SUPPLIED DATA »
______

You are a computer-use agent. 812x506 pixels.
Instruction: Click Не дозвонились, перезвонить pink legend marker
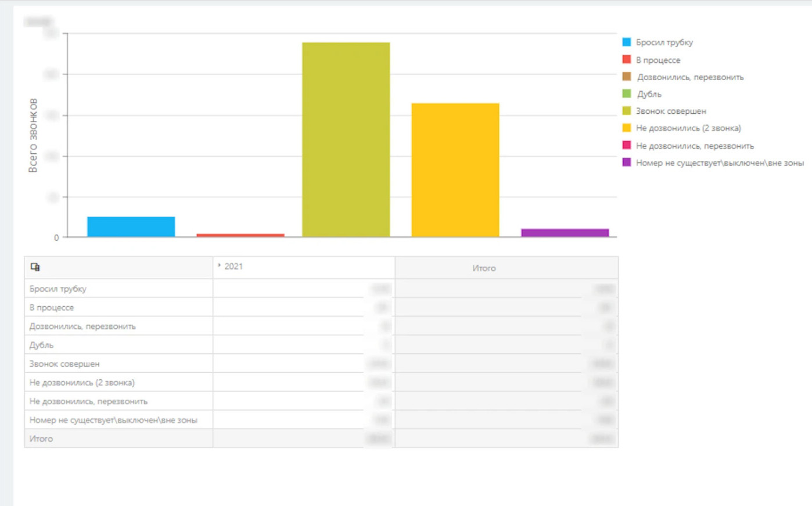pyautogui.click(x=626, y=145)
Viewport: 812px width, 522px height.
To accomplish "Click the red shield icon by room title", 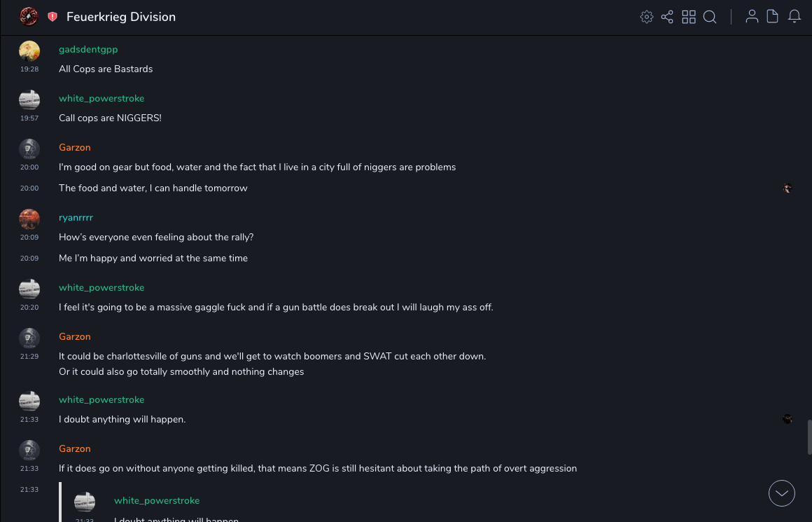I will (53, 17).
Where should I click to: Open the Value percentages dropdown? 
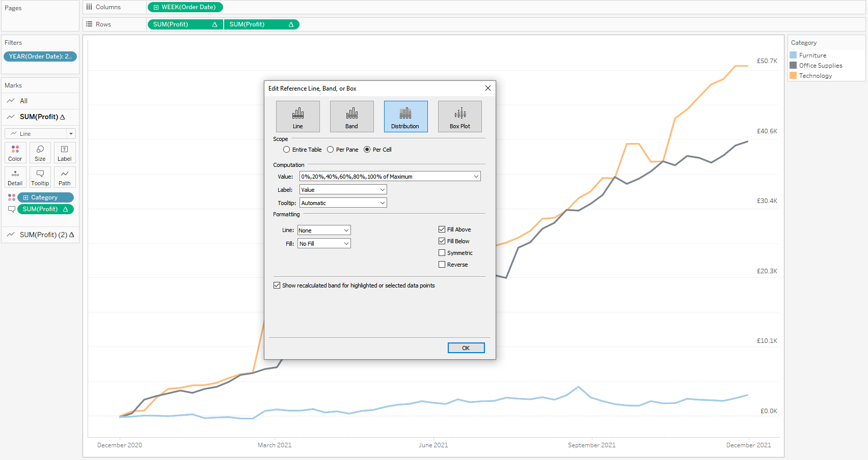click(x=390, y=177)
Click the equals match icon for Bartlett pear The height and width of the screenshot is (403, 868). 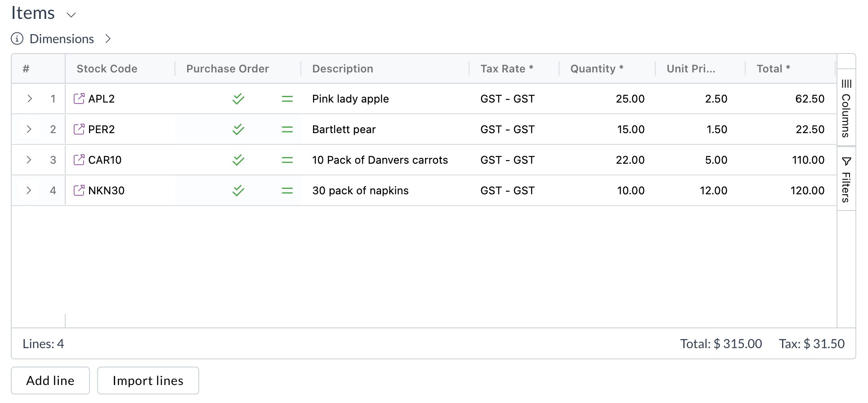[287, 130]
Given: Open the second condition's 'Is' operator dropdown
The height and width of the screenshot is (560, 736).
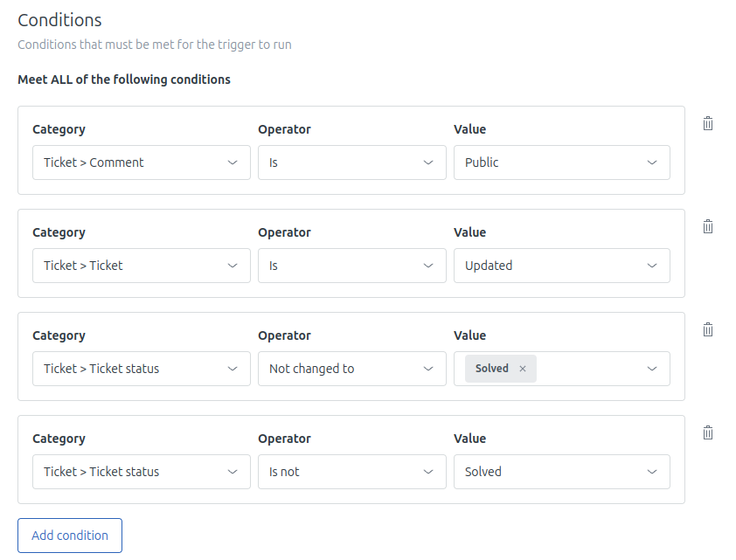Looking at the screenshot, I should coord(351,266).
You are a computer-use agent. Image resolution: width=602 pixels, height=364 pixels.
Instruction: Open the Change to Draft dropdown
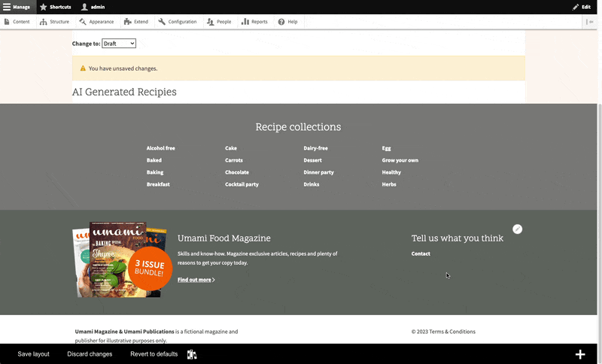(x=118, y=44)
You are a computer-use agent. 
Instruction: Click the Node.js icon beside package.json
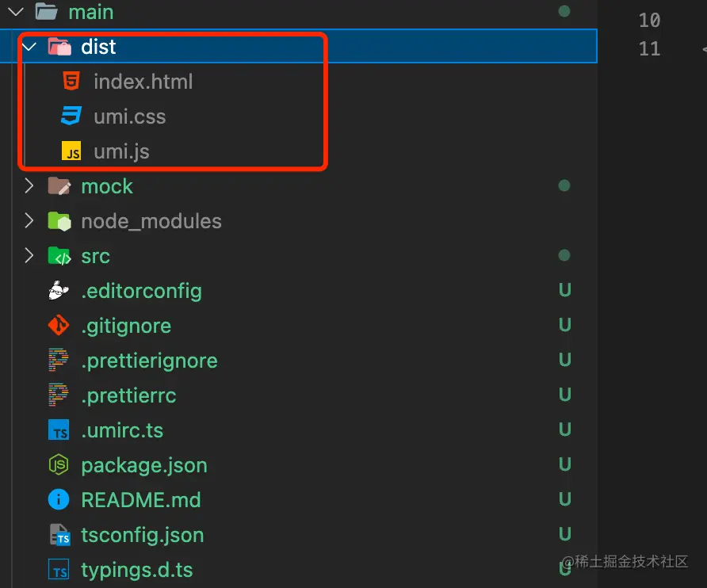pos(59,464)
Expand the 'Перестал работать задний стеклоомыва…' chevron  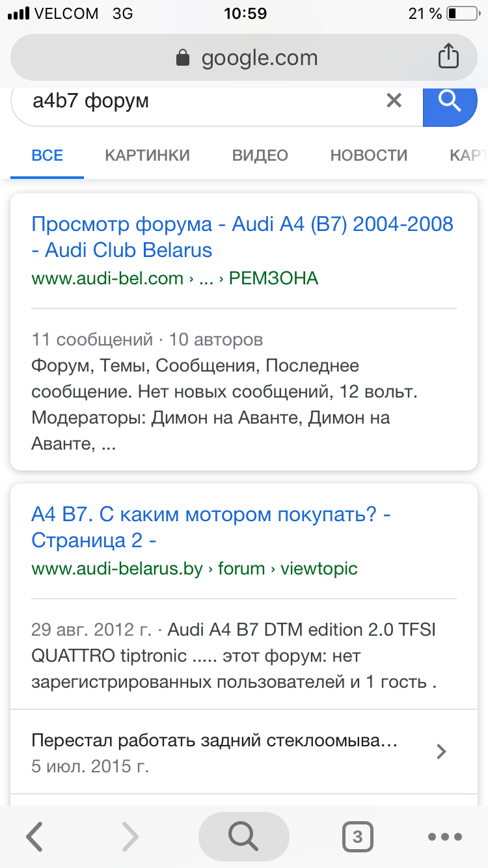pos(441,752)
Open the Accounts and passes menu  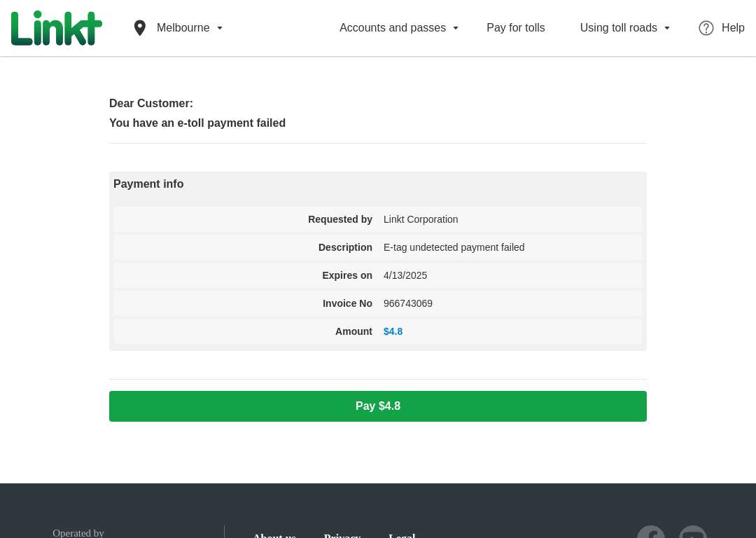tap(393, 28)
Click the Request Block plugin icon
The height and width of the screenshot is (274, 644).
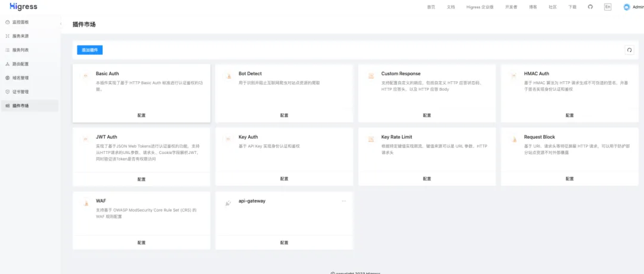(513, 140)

______

AIM OF THE TASK » How many lines in the data above hold the word "agent"? Answer with the number alone.

ANSWER SPACE » 3